Where Are We Now? Pay Parity

Back to SAN DIEGO BY 2025!

We conducted an informal focus group, and spoke with 30 San Diego professionals working in the for-profit sector. 18 women and 12 men responded to our request for interviews, ranging in age from 26 to 75. All had received at least some college education. The ethnic mix was 67% Caucasian, 23% Latino or Latino mix, and 10% East Asian. All identified as either female or male.

We learned that both men and women hold many misconceptions and unexamined beliefs about women, which still permeate our workplace cultures and influence behavior that obstructs women’s ability to succeed.

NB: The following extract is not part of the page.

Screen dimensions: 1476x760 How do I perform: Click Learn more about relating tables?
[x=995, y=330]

This highlights the need for honest dialogue among women and men, and the importance of asking the right questions.

Each person was asked 25 questions developed specifically for this project, ranging in topics from their current caregiving situations to their awareness of gender equity issues in the workplace.

TOPIC #1: Pay Parity
QUESTION: Are there any situations where you think men and women should be paid differently for the same job?

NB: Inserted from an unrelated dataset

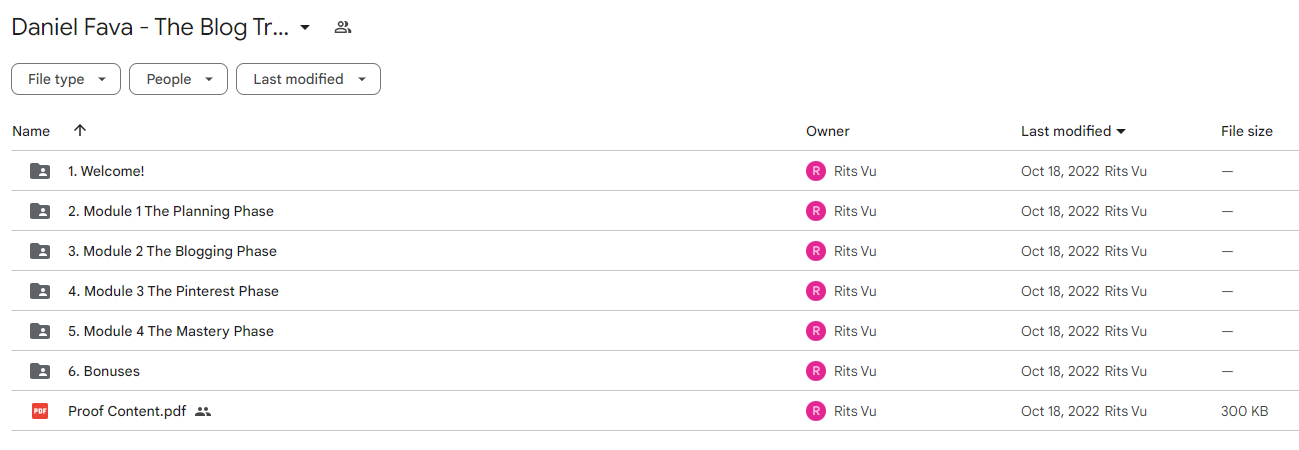Click the Owner column header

Everyone agreed that pay should be based only on talent and contributions, but few understood the full scope of why pay inequities exist. In San Diego, full-time working men make an average of $50,359 a year, while women average $42,486. [Census Bureau]

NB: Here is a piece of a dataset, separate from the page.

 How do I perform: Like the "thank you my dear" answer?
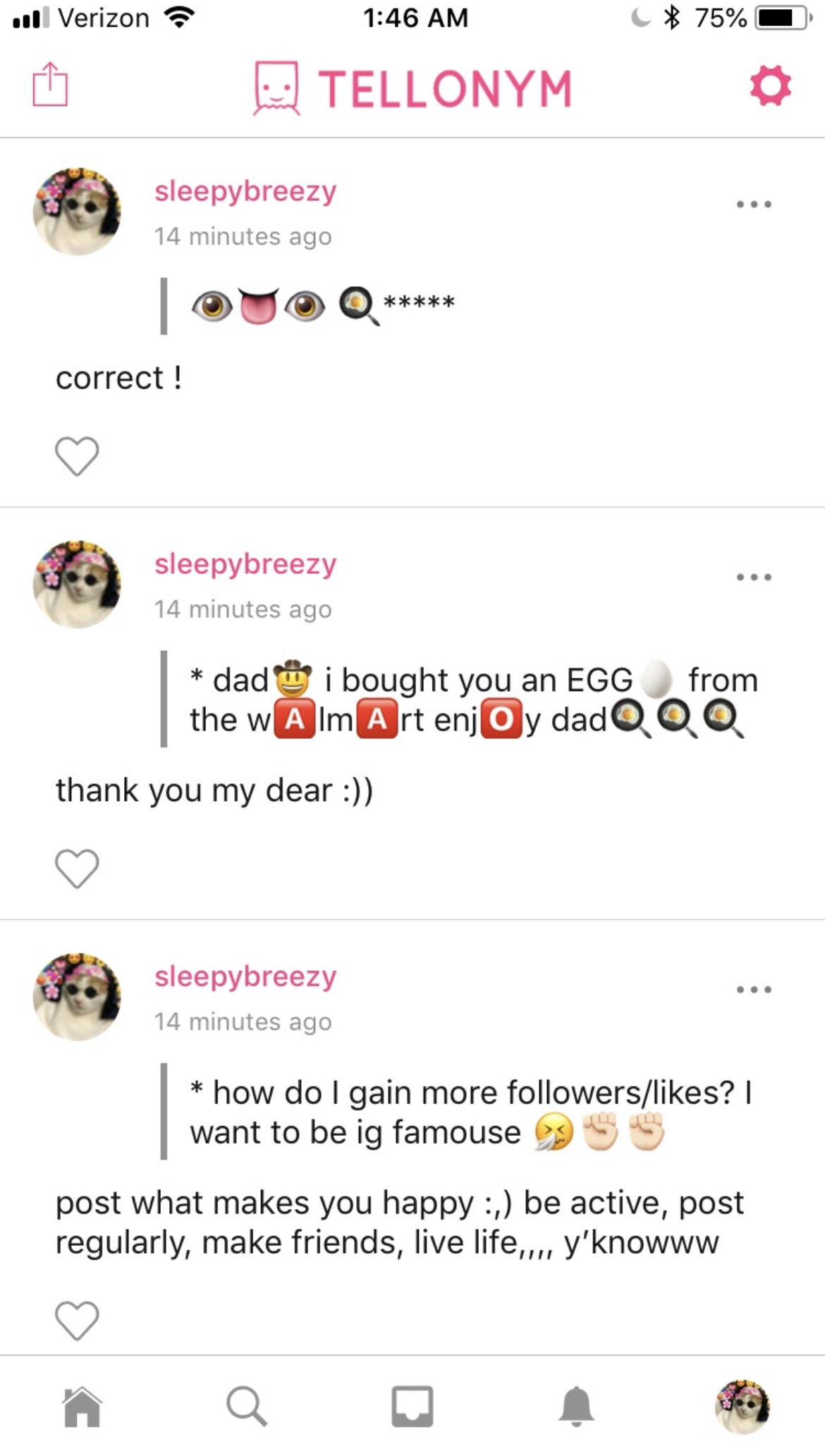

  • Women trade lower salaries for flexible hours to care for children
  • Women accept lower starting salaries and don’t negotiate because they’re worried about seeming “too aggressive”
  • Women are punished for promoting themselves
  • Women are more often expected to be primary parents so they get behind in, or drop out of, their careers
  • Supervisors assume women will prioritize family, and give them less aggressive (and less lucrative) accounts
  • All of the above and more – yes, this is the correct answer!